TEXT SECTION:

<<<<

Maybe the delusions of grandeur are an emergent effect of the same
design that aims at integration.  Not sure.  I just note the
characteristic outcomes.


> >>KDE is changing faster than xfce4 and it is made of way more parts
> >>and this has side effects if you're running sid.
> 
> >Yeah, that's one reason I figure, when people claim KDE4 is great these
> >days, I say 'You first.'  ;->  And I've heard way too many horror
> >stories about KDE autocorruption of its files.  Which is, as a different
> 
> But you can't relate KDE failures to the failure of following the
> *nix philosophy.

People often mean different things when they use the latter catch
phrase, leading to long wastes of time while they talk past each other.
That is one reason why I avoid that term in this context.

[VM usage is a killer feature, though.]

> Not in my use case.

You would know.  

I previously considered it a niche of sorts, a superior alternative to
dual-booting for those who _actually_ need multiple OSes.  But lately 
I've started to see many additional uses.

One is monitoring/managing security of a host:  It's much more easier
for a host OS to manage/monitor a guest OS than the reverse.  And also,
it's very difficult for a rogue guest to attack the host.  

Another is prototyping & migration.  Run your production host in one VM,
and the beta of the replacement in another.  On flag day, swap the beta
into production, start builing the next beta VM.

>>>>

Copy out the whole email reply about KDE and virtual machine uses, word for word, keeping every line and quote mark.

DATASET EXCERPTS:
<<<<

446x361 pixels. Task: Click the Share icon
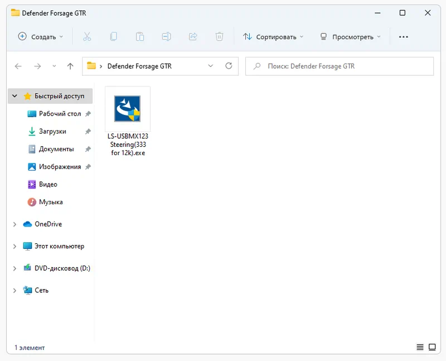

>>>>
<<<<

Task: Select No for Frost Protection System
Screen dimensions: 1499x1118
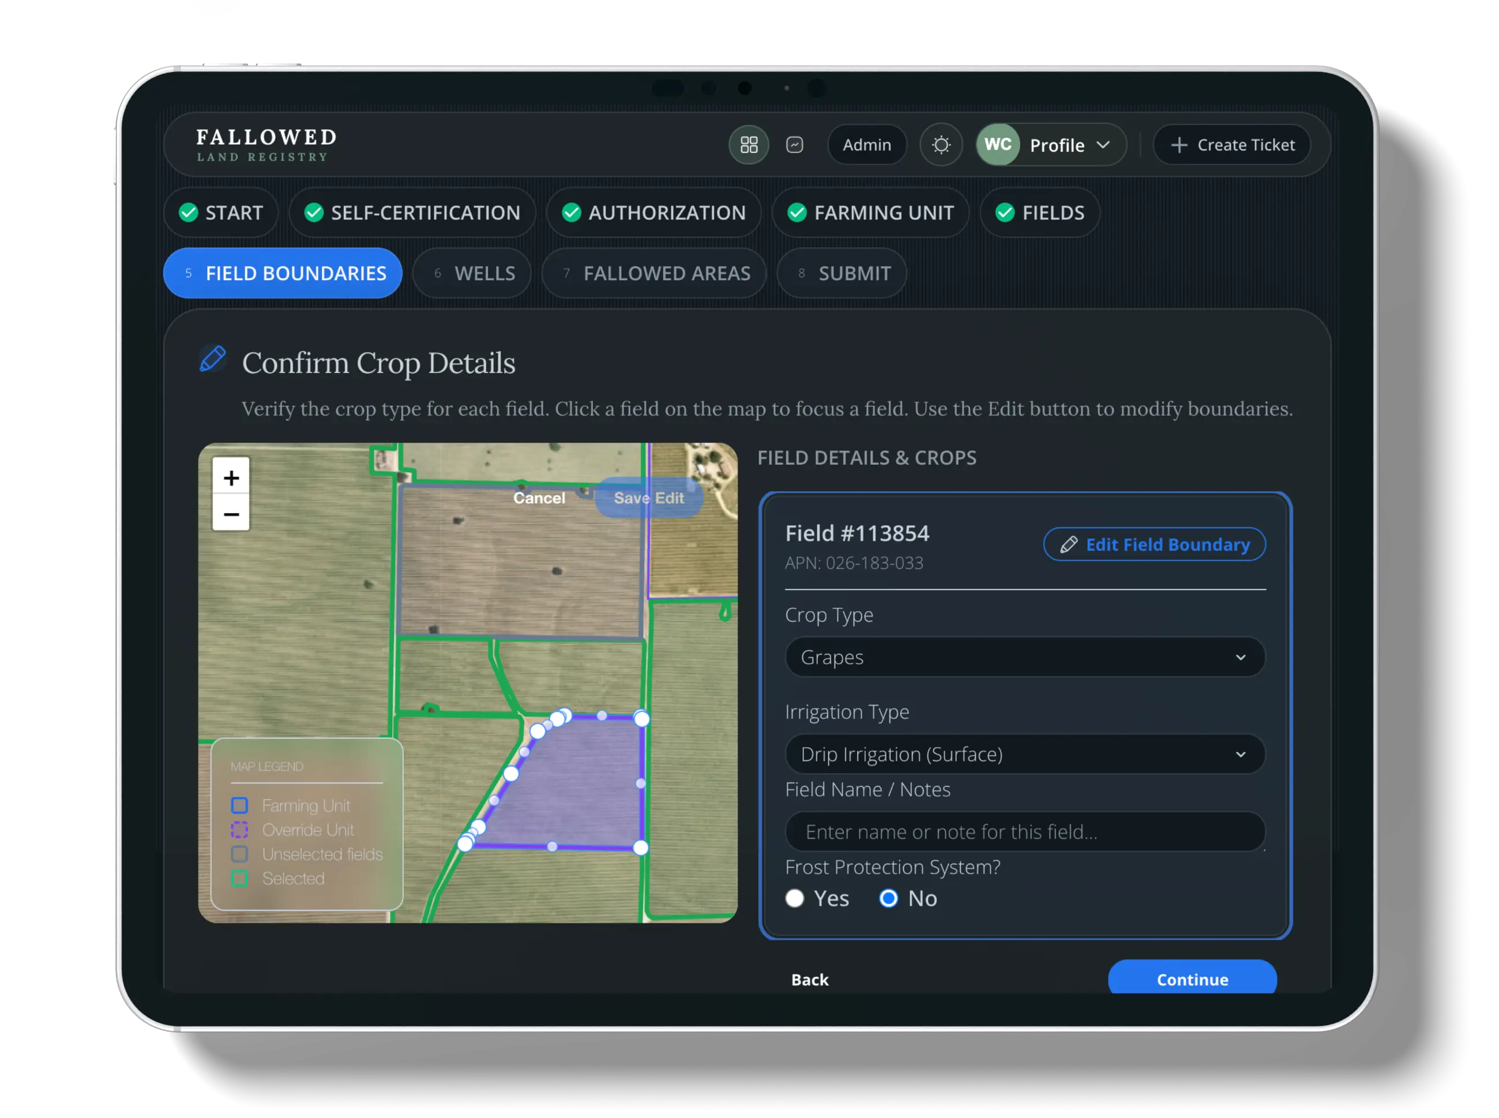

>>>>

SOLUTION FOR THIS PROBLEM:
Maybe the delusions of grandeur are an emergent effect of the same
design that aims at integration.  Not sure.  I just note the
characteristic outcomes.


> >>KDE is changing faster than xfce4 and it is made of way more parts
> >>and this has side effects if you're running sid.
> 
> >Yeah, that's one reason I figure, when people claim KDE4 is great these
> >days, I say 'You first.'  ;->  And I've heard way too many horror
> >stories about KDE autocorruption of its files.  Which is, as a different
> 
> But you can't relate KDE failures to the failure of following the
> *nix philosophy.

People often mean different things when they use the latter catch
phrase, leading to long wastes of time while they talk past each other.
That is one reason why I avoid that term in this context.

[VM usage is a killer feature, though.]

> Not in my use case.

You would know.  

I previously considered it a niche of sorts, a superior alternative to
dual-booting for those who _actually_ need multiple OSes.  But lately 
I've started to see many additional uses.

One is monitoring/managing security of a host:  It's much more easier
for a host OS to manage/monitor a guest OS than the reverse.  And also,
it's very difficult for a rogue guest to attack the host.  

Another is prototyping & migration.  Run your production host in one VM,
and the beta of the replacement in another.  On flag day, swap the beta
into production, start builing the next beta VM.